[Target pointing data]
======
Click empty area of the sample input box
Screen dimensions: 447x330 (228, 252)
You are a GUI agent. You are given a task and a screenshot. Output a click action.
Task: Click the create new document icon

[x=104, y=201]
======
Reproduce every line of the data above, without changing anything.

Click empty area of the sample input box
Screen dimensions: 447x330 (228, 252)
You are a GUI agent. You are given a task and a screenshot. Output a click action.
Task: Click the create new document icon

[x=104, y=201]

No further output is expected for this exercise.